**** Provided material

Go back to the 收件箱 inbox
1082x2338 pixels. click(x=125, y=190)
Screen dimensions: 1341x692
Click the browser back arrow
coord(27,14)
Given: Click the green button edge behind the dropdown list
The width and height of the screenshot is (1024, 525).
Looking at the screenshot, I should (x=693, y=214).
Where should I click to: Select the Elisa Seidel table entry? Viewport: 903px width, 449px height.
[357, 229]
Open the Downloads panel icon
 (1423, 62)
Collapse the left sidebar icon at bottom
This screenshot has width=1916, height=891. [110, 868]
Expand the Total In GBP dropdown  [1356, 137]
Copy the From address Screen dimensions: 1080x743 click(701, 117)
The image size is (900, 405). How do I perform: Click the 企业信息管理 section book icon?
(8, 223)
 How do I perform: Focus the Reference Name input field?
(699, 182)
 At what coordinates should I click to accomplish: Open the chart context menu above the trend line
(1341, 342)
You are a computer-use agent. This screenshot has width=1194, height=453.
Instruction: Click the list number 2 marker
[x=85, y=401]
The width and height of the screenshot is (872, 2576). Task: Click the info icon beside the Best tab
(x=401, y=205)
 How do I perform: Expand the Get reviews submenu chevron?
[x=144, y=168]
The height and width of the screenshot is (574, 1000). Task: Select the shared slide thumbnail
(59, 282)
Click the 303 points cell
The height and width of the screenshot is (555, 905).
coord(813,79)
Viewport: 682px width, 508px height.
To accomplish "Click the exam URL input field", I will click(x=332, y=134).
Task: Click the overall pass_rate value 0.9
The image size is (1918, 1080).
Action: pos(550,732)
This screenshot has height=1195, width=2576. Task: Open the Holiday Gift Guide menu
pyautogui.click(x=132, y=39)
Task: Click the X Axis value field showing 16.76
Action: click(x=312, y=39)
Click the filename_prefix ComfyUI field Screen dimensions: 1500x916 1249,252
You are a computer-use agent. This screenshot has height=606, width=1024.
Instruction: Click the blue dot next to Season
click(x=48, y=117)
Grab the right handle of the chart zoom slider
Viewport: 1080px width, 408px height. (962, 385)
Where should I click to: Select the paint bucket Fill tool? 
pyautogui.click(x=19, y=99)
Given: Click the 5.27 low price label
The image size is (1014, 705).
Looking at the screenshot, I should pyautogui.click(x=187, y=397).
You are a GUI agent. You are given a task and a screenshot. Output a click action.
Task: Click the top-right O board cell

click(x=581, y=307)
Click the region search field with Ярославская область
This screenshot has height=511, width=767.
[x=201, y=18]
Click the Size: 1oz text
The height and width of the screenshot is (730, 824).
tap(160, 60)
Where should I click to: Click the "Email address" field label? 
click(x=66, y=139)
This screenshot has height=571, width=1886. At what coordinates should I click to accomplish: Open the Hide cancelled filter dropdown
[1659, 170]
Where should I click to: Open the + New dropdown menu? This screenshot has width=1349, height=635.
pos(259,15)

********

## Exercise prompt
Only the stretch of lines that begins with the one holding "Where should I click to: Open" and ends with the last line above belongs in the answer; please write it out exactly.

## Exercise result
Where should I click to: Open the + New dropdown menu? This screenshot has width=1349, height=635.
pos(259,15)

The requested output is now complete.